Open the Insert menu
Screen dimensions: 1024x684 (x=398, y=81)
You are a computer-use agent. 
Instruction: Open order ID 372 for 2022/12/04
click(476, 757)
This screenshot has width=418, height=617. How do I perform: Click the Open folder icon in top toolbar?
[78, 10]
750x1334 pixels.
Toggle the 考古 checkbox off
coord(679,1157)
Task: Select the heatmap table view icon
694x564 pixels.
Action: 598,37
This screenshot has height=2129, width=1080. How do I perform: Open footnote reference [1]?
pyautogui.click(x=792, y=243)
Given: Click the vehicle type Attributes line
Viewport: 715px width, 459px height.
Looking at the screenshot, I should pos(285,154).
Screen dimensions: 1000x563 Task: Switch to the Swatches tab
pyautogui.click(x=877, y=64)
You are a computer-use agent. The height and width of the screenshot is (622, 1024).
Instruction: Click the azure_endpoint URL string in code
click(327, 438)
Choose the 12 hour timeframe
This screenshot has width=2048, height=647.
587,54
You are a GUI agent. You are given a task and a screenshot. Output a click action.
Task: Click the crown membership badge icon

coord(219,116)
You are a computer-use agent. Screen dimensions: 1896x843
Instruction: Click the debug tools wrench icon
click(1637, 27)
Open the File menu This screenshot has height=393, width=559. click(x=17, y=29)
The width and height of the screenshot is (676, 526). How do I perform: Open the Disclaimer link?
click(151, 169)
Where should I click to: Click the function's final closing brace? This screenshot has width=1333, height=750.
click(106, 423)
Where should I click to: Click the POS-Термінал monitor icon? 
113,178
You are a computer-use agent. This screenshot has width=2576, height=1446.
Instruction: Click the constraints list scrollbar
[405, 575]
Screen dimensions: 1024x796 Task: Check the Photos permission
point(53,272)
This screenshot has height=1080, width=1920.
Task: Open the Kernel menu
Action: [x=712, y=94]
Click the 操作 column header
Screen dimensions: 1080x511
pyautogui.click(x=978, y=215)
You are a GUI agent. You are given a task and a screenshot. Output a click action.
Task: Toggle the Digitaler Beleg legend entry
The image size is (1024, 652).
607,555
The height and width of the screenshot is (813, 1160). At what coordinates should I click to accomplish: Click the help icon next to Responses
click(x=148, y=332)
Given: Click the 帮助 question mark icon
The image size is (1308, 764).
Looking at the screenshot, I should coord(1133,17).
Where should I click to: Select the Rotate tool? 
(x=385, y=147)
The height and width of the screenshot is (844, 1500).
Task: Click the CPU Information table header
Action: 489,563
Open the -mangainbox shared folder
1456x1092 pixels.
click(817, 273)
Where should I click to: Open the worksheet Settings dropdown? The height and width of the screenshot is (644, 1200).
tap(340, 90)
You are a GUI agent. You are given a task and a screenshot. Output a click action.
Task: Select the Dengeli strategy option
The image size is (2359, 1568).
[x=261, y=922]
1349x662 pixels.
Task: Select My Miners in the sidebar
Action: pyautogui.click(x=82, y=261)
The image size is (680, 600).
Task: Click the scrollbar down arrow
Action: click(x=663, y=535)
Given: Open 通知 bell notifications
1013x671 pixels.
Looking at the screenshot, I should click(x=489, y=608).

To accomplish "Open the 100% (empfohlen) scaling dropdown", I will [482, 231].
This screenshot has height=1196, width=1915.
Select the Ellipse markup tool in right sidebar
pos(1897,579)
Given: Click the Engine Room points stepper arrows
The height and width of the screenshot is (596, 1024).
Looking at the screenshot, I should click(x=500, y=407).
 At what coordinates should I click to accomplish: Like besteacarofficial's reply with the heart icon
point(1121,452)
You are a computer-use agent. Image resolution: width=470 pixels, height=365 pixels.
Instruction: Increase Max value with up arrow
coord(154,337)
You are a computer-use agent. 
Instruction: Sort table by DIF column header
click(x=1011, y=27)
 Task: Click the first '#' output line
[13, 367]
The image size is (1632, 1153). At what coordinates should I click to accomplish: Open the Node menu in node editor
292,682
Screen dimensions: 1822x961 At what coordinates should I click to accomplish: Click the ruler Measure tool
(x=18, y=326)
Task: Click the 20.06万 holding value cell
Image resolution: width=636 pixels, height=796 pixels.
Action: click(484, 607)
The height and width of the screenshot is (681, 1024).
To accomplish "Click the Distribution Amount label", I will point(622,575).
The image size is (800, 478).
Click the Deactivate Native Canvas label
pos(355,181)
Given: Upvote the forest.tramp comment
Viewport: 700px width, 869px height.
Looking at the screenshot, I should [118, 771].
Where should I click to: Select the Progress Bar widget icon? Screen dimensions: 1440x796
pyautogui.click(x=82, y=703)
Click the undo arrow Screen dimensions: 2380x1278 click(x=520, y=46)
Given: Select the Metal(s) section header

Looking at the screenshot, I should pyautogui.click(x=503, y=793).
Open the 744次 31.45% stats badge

- GIVEN TASK: Take the lines from the one containing "Click the undo" through the end of the data, inclusive, and swap "section header" for "tab". Reproduce only those lines, with nothing else altered.

- REPLY:
Click the undo arrow Screen dimensions: 2380x1278 click(x=520, y=46)
Given: Select the Metal(s) tab

Looking at the screenshot, I should pyautogui.click(x=503, y=793).
Open the 744次 31.45% stats badge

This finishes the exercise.